Der Umgang mit dem Teufelszeug bereitet keine Probleme: Sie booten die Distribution, diese erkennt die Hardware und fragt nach einem Medium, auf das sie die Konfigurationsdatei schreiben kann. Alle Veränderungen, die Sie am System vornehmen, speichern Sie auf diesem Medium ab – sei es beim Einrichten des Netzwerks oder beim Einstellen einer anderen Zeitzone. Dabei sichert Devil-Linux zunächst eine Standardkonfiguration namens etc.tar.bz2, die es dann später regelmäßig mit den neuesten Einstellungen überschreibt.

Legen Sie eine Diskette in das Laufwerk oder geben Sie eine Partition frei, auf der Devil-Linux diese Daten speichern darf. Andernfalls verschwinden nach einem Neustart des Systems sämtliche von Ihnen gemachten Änderungen. Wollen Sie sichergehen, dass niemand die Konfiguration anrührt, brennen Sie die Daten gleich auf eine CD. Fahren Sie Devil-Linux beim nächsten Mal hoch, so greift die Distribution auf Ihre Konfiguration zurück und richtet sich korrekt ein. Sie sollten das Konfigurationsmedium allerdings von fremden Händen fern halten, da es unter anderem das Root-Passwort enthält.

Schaffe, schaffe

Natürlich bezahlt auch Devil-Linux für seine Schlankheit einen Preis: Die Distribution bringt keine grafische Oberfläche mit. Sie müssen also recht fit auf der Kommandozeile sein, um mit Devil-Linux zu arbeiten. Das Fehlen der GUI lässt sich aber auch als Vorteil betrachten: Erstens installieren Sie die Software vermutlich auf einem Rechner, der ausschließlich als Gateway für Ihr häusliches Netzwerk dient. Diesen Rechner starten Sie im Normalfall einmal und rühren ihn dann nicht mehr an. Zweitens macht eine grafische Oberfläche ein System anfälliger für Angriffe aus dem Netz, da zahlreiche zusätzliche Prozesse im Hintergrund laufen. Mehr Prozesse bringen potentiell auch mehr Angriffspunkte mit.

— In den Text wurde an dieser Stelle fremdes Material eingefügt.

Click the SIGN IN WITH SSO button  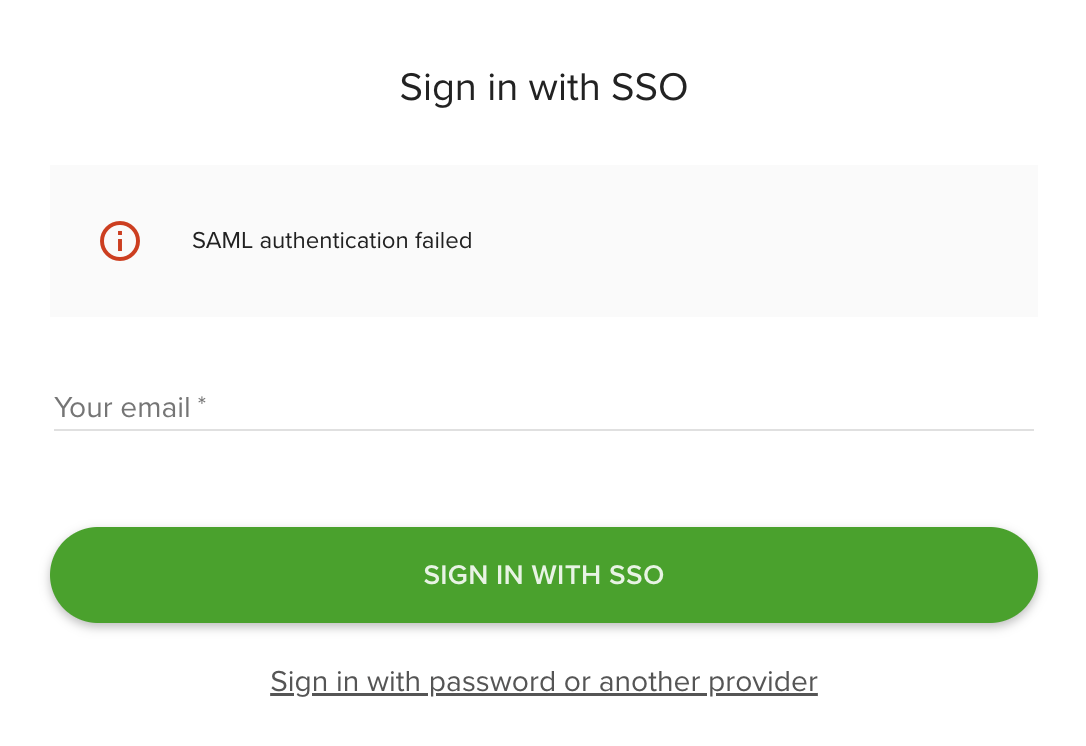tap(543, 575)

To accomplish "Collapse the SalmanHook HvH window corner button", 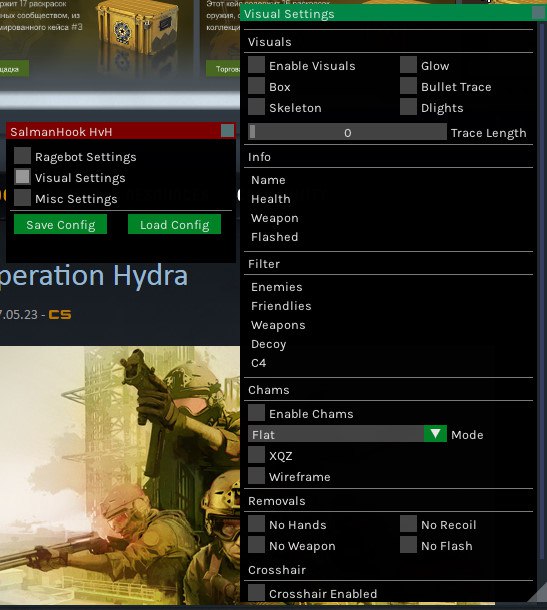I will (227, 131).
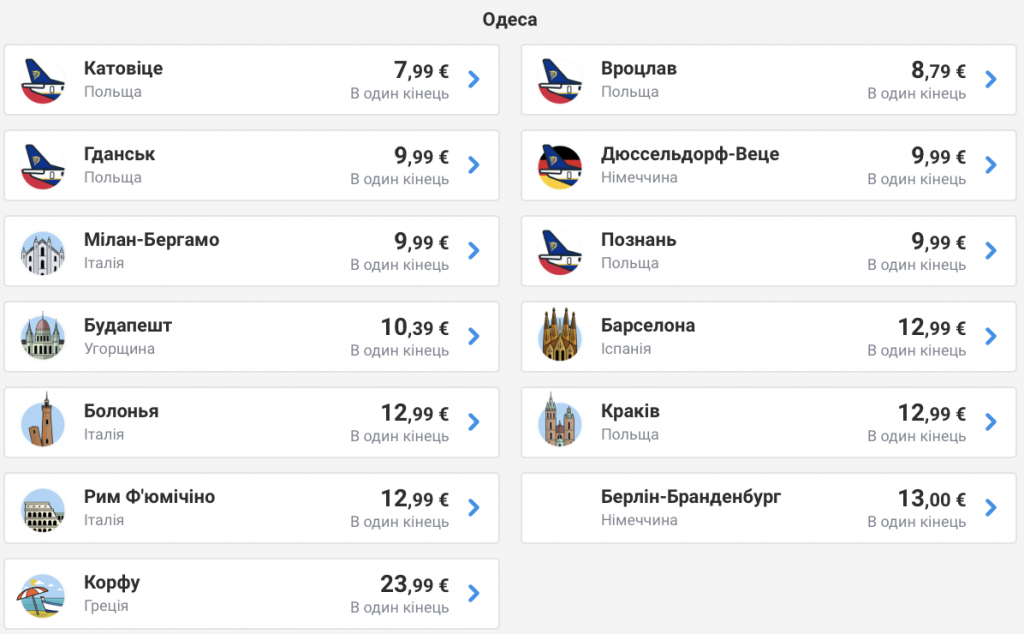Click the Corfu beach umbrella icon
Image resolution: width=1024 pixels, height=634 pixels.
point(43,595)
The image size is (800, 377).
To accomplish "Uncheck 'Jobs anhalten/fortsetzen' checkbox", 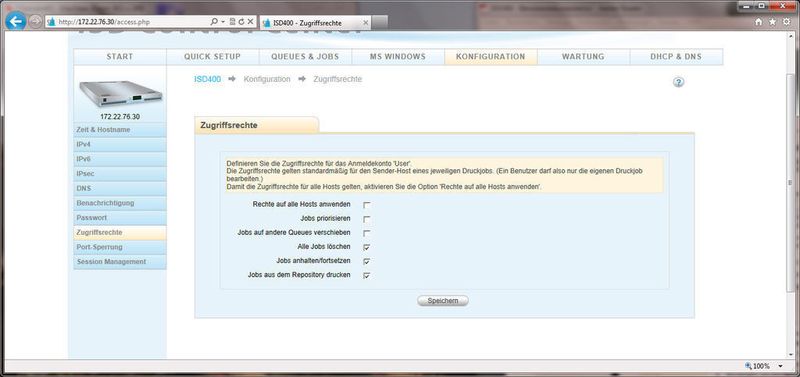I will pyautogui.click(x=366, y=261).
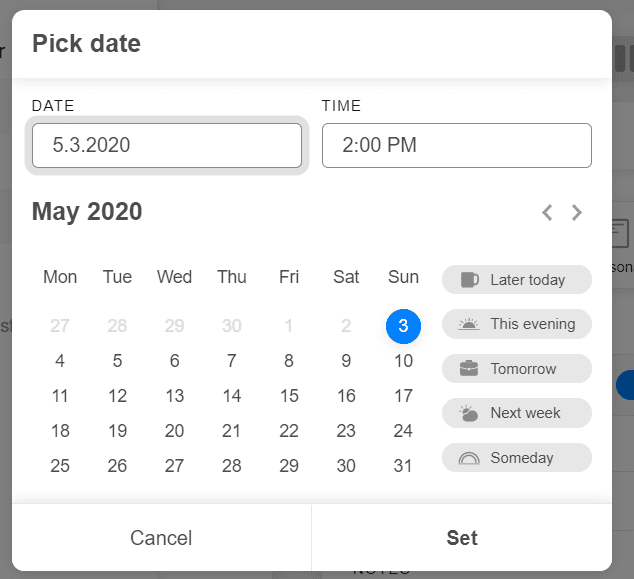Click the cloudy sun Next week icon

(x=469, y=413)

Aber nicht nur die grafische Oberfläche fehlt, die Entwickler setzen auch zum großen Teil auf ältere Versionen von Programmen. So verwendet Devil-Linux von der Heft-CD den Kernel 2.4.35.2-grsec, der vor allem ältere Hardware unterstützt. Der Vorteil besteht in der Stabilität. Bekanntlich bringen ältere Kernel wesentlich mehr Bugfixes mit und blicken auf eine längere Entwicklung zurück. Systeme, die Stabilität priorisieren, setzen daher nicht selten ältere Kernel-Versionen ein.

Apropos Kernel: In puncto Sicherheit wirbt Devil-Linux damit, dass es mehr Netfilter-Module in den Standard-Kernel integriert und auf Iptables mit Connection Tracking setzt. Die neue Version bringt auch wieder neue Iptables-Module mit. Dank des mitgelieferten Shorewall konfigurieren Sie recht unkompliziert Regeln für die Firewall.

Überhaupt steht die Sicherheit hoch im Kurs: Die "GCC Stack Smash Protection" kompiliert in der Sprache C geschriebene Programme für Devil-Linux mit zusätzlichem Code. Der soll verhindern, dass Angreifer Buffer Overflows auslösen und auf diese Weise fremden Code in das System einschleusen. Zudem schützt ein Chroot Jail sensible Bereiche des Systems, indem es ein untergeordnetes Verzeichnis zum Root-Verzeichnis erklärt und so bestimmte Prozesse und ihre Kindprozesse in diesen Bereich wie in einem Käfig einsperrt.